I punti deboli delle etichette sulla sostenibilità non tutelano il consumatore
Come specificato nella proposta di direttiva solo il 35% delle etichette di sostenibilità richiede dati specifici per dimostrare la conformità ai requisiti di etichettatura che rendono consapevole l'acquisto da parte del consumatore. Le informazioni sono, infatti, poco chiare.
Non è un caso che il 56% dei consumatori europei indichi di essersi stato penalizzato da asserzioni ecologiche fuorvianti davanti alle pagine pubblicitarie online che contengono informazioni sull’impatto ambientale dei prodotti.
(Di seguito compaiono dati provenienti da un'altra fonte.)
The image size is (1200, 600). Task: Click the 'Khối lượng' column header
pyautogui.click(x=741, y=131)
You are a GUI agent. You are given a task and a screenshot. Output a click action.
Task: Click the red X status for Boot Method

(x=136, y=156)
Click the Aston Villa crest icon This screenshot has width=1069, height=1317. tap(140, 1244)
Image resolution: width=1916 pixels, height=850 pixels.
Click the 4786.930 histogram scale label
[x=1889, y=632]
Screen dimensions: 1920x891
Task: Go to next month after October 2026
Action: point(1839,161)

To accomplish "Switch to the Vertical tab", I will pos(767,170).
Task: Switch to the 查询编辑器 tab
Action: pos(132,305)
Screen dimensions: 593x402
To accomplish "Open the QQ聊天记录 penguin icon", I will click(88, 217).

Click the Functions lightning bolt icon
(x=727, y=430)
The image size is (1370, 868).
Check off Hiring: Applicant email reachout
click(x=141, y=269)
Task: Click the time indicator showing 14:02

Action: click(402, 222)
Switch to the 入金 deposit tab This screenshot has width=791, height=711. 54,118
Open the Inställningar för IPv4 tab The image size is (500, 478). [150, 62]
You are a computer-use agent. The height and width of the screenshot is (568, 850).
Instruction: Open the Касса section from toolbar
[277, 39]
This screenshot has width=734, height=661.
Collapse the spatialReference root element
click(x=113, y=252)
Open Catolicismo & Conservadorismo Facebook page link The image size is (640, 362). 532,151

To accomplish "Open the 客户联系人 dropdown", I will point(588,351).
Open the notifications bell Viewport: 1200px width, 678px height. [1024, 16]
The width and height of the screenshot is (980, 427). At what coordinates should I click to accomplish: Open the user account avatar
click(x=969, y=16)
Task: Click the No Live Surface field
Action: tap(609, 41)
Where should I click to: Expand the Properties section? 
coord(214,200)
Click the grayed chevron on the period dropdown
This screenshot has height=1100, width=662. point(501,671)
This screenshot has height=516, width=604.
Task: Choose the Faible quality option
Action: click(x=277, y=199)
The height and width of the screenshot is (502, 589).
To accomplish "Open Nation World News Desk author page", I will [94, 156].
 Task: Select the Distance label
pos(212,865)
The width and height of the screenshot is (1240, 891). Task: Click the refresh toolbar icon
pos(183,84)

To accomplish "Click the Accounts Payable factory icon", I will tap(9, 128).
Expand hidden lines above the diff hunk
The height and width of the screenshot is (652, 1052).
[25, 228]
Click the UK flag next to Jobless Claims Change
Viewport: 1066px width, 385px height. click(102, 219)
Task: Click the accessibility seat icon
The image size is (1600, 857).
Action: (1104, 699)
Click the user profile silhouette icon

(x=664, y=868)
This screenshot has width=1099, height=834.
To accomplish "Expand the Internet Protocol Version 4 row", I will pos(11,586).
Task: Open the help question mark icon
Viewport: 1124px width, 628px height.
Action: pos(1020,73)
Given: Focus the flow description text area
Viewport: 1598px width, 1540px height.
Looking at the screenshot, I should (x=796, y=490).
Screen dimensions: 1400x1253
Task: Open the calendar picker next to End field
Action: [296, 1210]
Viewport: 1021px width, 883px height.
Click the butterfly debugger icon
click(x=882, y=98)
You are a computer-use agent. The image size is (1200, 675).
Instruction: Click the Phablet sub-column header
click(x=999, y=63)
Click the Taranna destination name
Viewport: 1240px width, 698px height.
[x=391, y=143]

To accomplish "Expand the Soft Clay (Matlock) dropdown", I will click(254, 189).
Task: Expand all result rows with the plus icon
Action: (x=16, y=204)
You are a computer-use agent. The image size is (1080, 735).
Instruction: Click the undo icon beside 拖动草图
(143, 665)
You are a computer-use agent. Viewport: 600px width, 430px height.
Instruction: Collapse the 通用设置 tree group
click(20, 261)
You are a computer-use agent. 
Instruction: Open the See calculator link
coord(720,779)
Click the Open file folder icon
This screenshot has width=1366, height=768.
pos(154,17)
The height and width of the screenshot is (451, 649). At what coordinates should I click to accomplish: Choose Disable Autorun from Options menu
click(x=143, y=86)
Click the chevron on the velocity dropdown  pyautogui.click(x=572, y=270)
«Questa normativa — ha dichiarato il membro del Parlamento Europe,o Biljana Borza — cambierà il quotidiano di tutti gli europei! Ci allontaneremo dalla cultura dello scarto, renderemo più trasparente il marketing e combatteremo l'obsolescenza prematura dei beni. Le persone potranno scegliere prodotti più durevoli, riparabili e sostenibili grazie a etichette e pubblicità affidabili. Soprattutto, le aziende non potranno più ingannare le persone dicendo che le bottiglie di plastica sono buone perché l'azienda ha piantato alberi da qualche parte — o dire che qualcosa è sostenibile senza spiegare come. Questa è una grande vittoria per tutti noi».
Marchio di sostenibilità non certificato rappresenta pratica sleale
Una novità riguarda l'obbligo di rendere più chiara l'etichettatura dei prodotti che vengono acquistati dal consumatore. Non saràconsentito l'uso di indicazioni ambientali generiche come "rispettoso dell'ambiente", “rispettoso degli animali”, “verde”, "naturale", "biodegradabile", "a impatto climatico zero" o "eco" se non supportate da prove.
Tra le pratiche commerciali sleali, l’esibizione di un marchio di sostenibilità non garantito dalla certificazione o non stabilito da autorità pubbliche e anche la formulazione di un’asserzione ambientale generica per la quale l’operatore economico non è in grado di dimostrare l’eccellenza riconosciuta delle prestazioni ambientali pertinenti l’asserzione.
Verrà introdotto, infatti, anche un divieto delle dichiarazioni sull'impatto sull'ambiente neutro, ridotto o positivo grazie alla partecipazione a sistemi di compensazione delle emissioni.
Nel testo si legge anche che la formulazione di un’asserzione ambientale concernente il prodotto nel suo complesso o l’attività dell’operatore economico nel suo complesso quando riguarda soltanto un determinato aspetto del prodotto o uno specifico elemento dell’attività dell’operatore economico.
In Italia sono gli articoli 21 e 22 del codice di consumo permettono, in ogni caso, di tutelare i consumatori da queste pratiche.